Können Sie aus dem folgenden Kommentar über Medikamententests an Demenzkranken die Stelle wortgetreu abschreiben, die bei den Worten „Medikamententests an Demenzkranken:Die“ beginnt und nach den Worten „sieht das so.“ endet?

═════ Textauszug ═════

Medikamententests an Demenzkranken:Die Grenzen der Selbstbestimmung

Demenzkranke werden zum Forschungsobjekt gemacht. Das ist nicht nur unverantwortlich, sondern auch unnötig. Sogar die Pharmaindustrie sieht das so.

Kommentar von Jan Heidtmann

An Demenz Erkrankte als Probanden für andere - dem hat der Bundestag nun zugestimmt. Das klingt brutal, und das ist es auch. Jeder, der einmal einen Demenzkranken über längere Zeit erlebt hat, weiß, wie zerbrechlich solch ein Mensch geworden ist. Oft steckt er voller Ängste; sie lauern hinter jeder Ecke, die er nicht mehr kennt, hinter jedem Gesicht, das wieder einmal neu für ihn ist. Ein solcher Mensch wirkt bedürftig nach Schutz, so, wie es nicht einmal ein Neugeborenes tut.

═════ Bereitgestellte Daten ═════

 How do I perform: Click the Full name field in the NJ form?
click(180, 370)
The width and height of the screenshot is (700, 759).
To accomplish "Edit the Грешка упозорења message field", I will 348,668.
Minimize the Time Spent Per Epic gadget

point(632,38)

═════
═════ Bereitgestellte Daten ═════

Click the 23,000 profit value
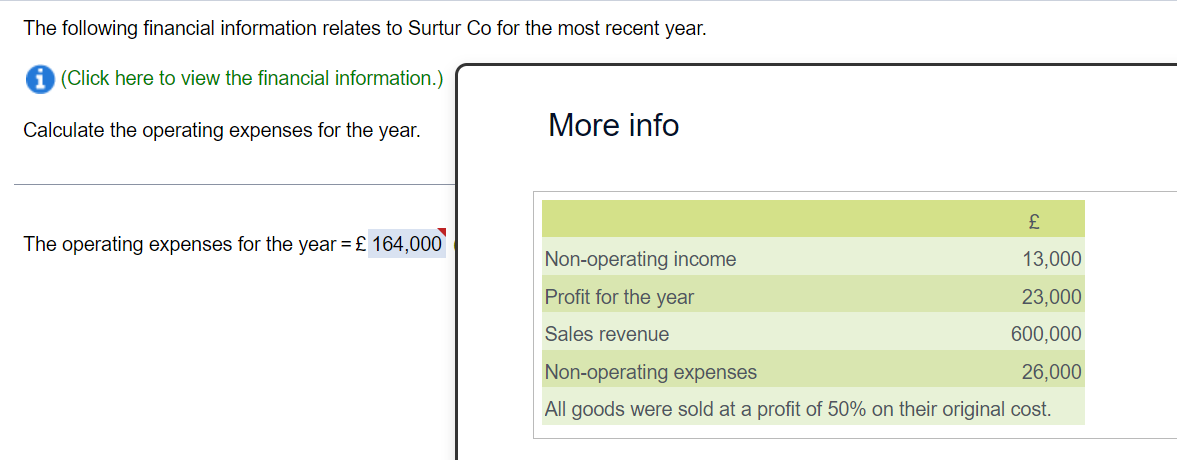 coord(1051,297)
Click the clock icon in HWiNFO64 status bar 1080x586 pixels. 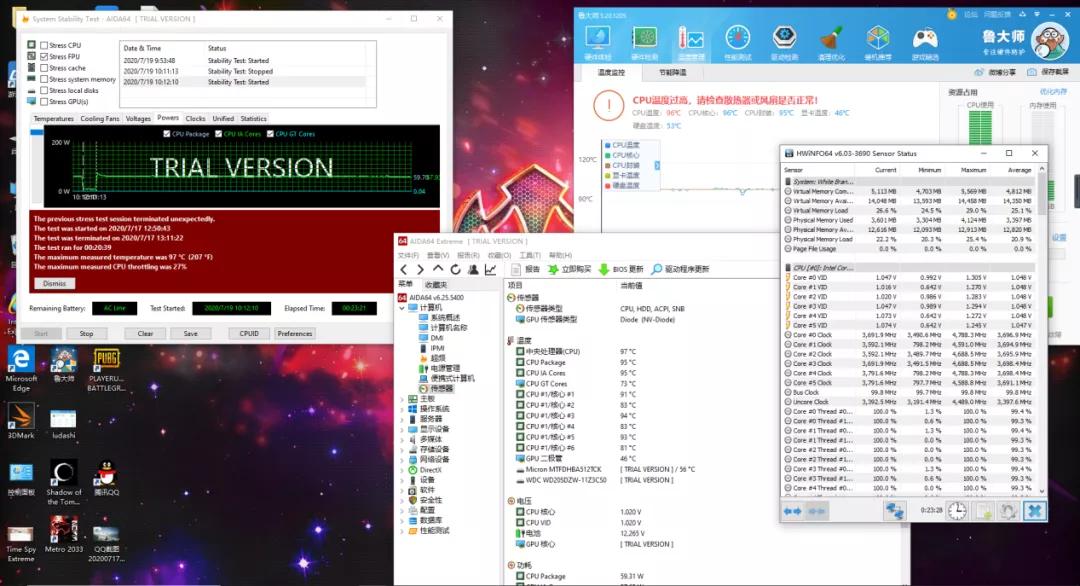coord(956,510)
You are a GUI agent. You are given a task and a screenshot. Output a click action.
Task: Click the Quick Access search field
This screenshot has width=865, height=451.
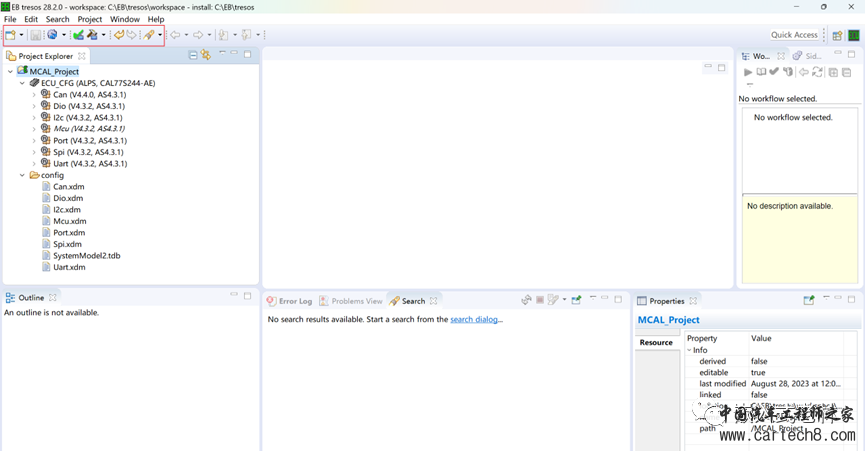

═════
═════ Bereitgestellte Daten ═════

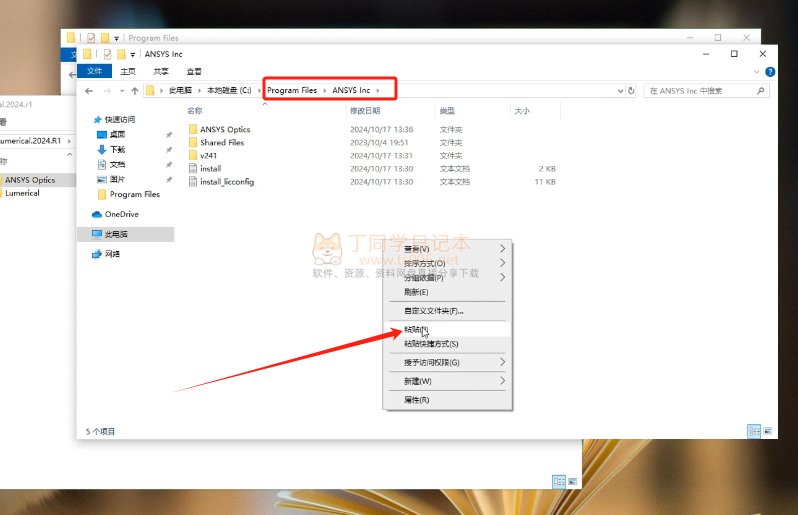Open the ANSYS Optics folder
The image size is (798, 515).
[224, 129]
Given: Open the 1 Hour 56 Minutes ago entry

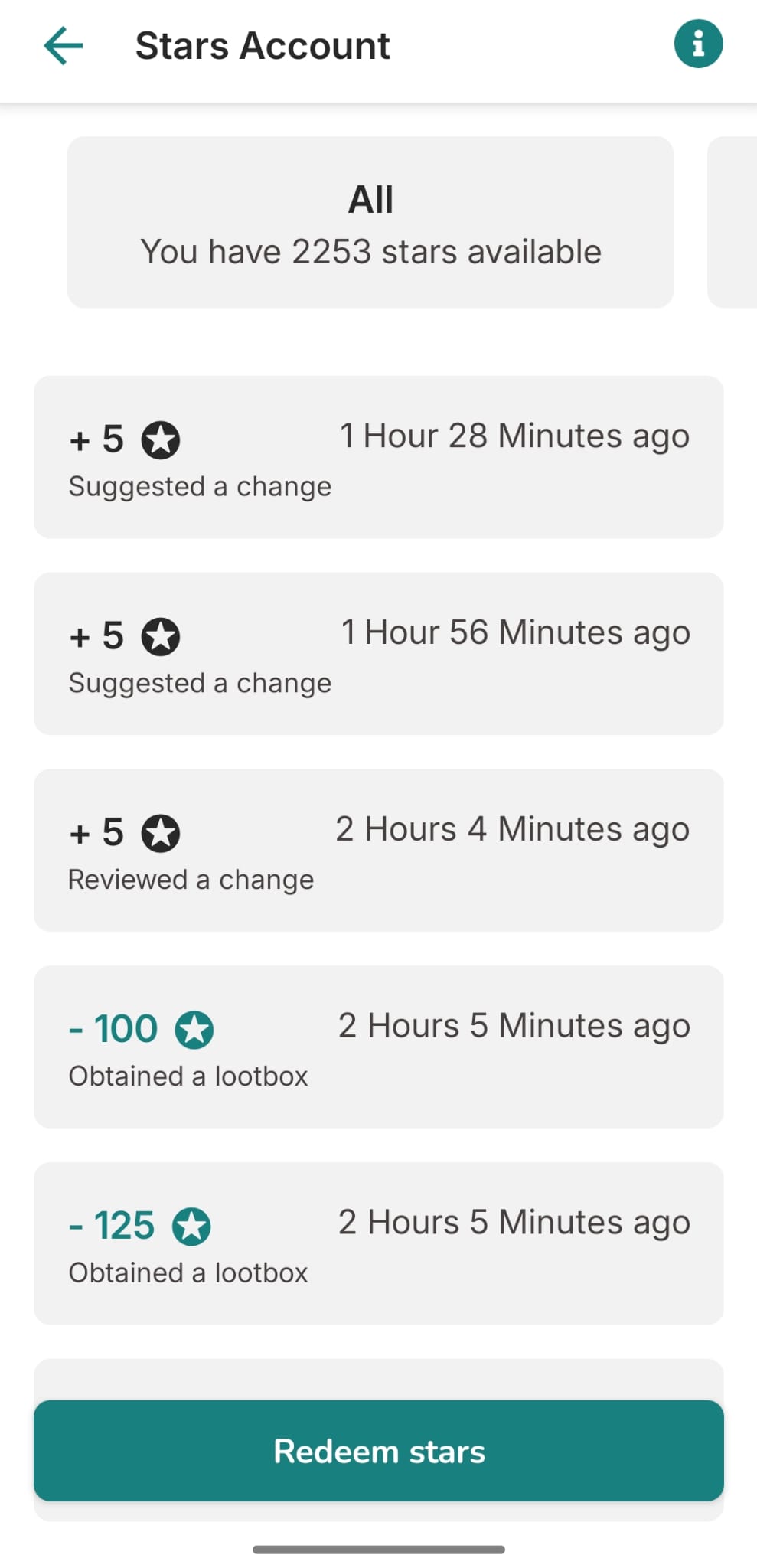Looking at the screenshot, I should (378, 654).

═════

Erledigte Aufgabe:
Medikamententests an Demenzkranken:Die Grenzen der Selbstbestimmung

Demenzkranke werden zum Forschungsobjekt gemacht. Das ist nicht nur unverantwortlich, sondern auch unnötig. Sogar die Pharmaindustrie sieht das so.